The Mine Safety and Health Administration targeted 43 mines formerly owned by Massey Energy for surprise inspections this week, as NPR’s Howard Berkes reports. The mines, in Kentucky, West Virginia and Virginia, are all now owned by Alpha Natural Resources.
Berkes reports that the inspection blitz was prompted by a recent incident at an Alpha mine in Wyoming County, WV.
A source familiar with the inspections says they were focused on conveyor belts used to transport coal underground. The source is not authorized to discuss the inspections publicly and spoke on the condition of anonymity.
A fire involving a conveyor belt in Massey’s Aracoma Alma Mine [PDF] in West Virginia in 2006 led to the deaths of two coal miners, corporate criminal charges against the company and more than $4 million in civil and criminal fines.
MSHA spokeswoman Amy Louviere confirms that Wednesday’s inspection blitz was prompted by a recent incident involving a burning conveyor belt at Alpha’s Road Fork No. 51 mine in Wyoming County, W. Va., which was also once owned by Massey.
That incident included smoke but no fire, according to NPR’s source.

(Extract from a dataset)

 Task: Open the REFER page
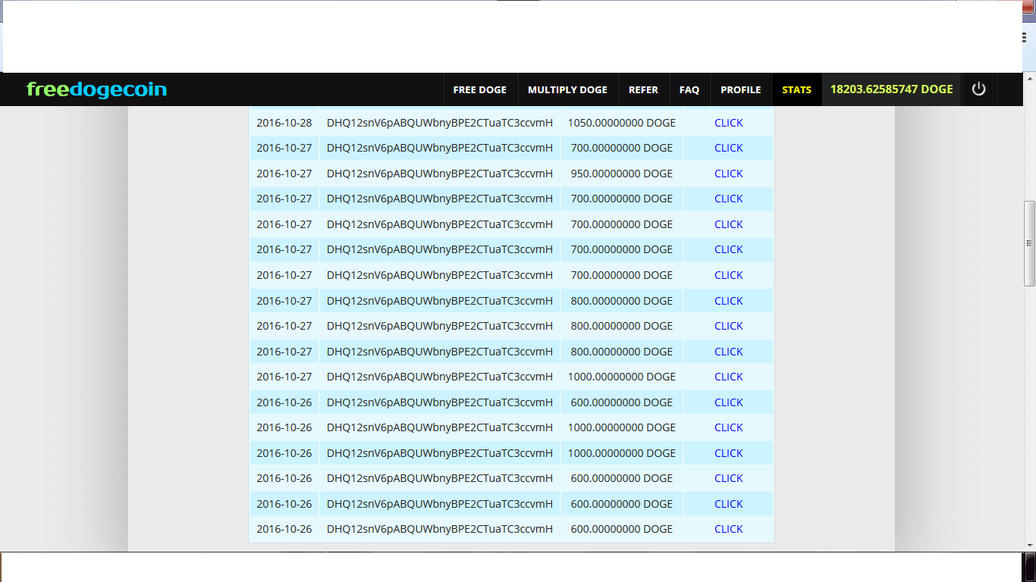pyautogui.click(x=643, y=89)
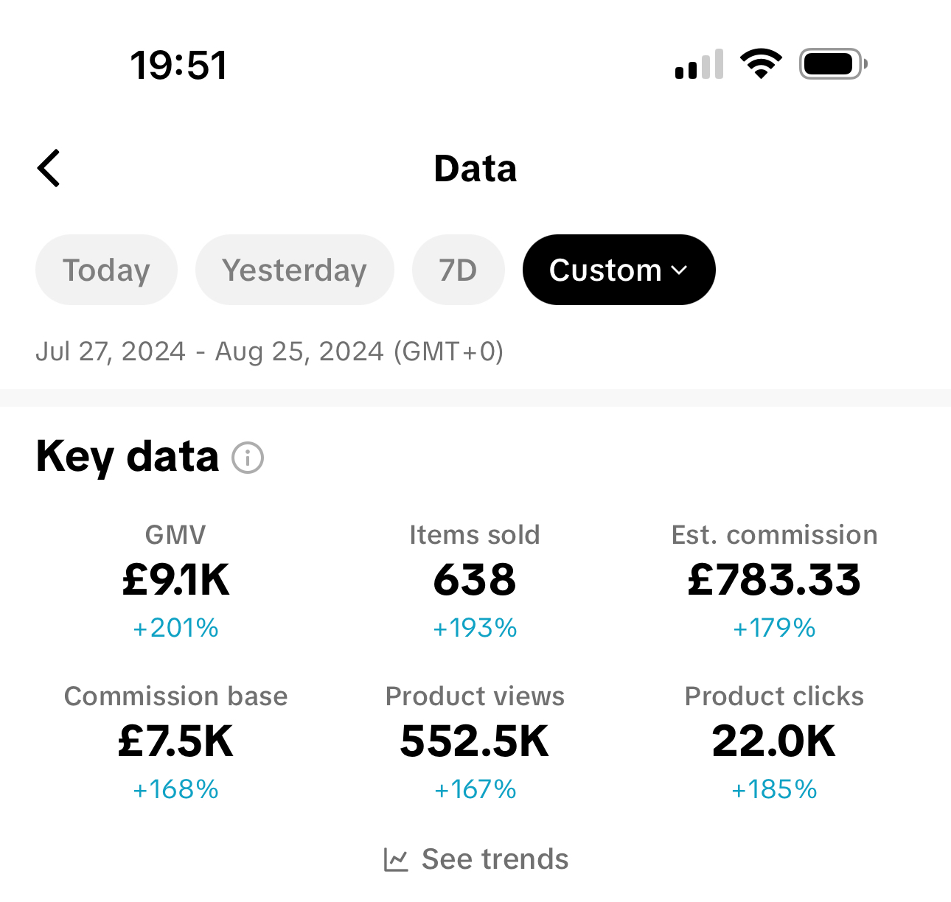Tap the cellular signal bars icon
Viewport: 951px width, 902px height.
coord(699,64)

MSHA decided to then quickly target the other former Massey mines for surprise inspections “because of the serious nature of the incident,” according to Louviere.
Luckily–both for the miners working in the mines and for Alpha–Louviere says there weren’t any incidences as serious as that burning conveyer belt found in Wednesday’s inspections. MSHA has been routinely conducting impact inspections since the explosion at Massey’s Upper Big Branch Mine in April 2010 killed 29 coal miners, but Berkes notes “none have focused on so many mines owned by a single company on a single day.” Read more here.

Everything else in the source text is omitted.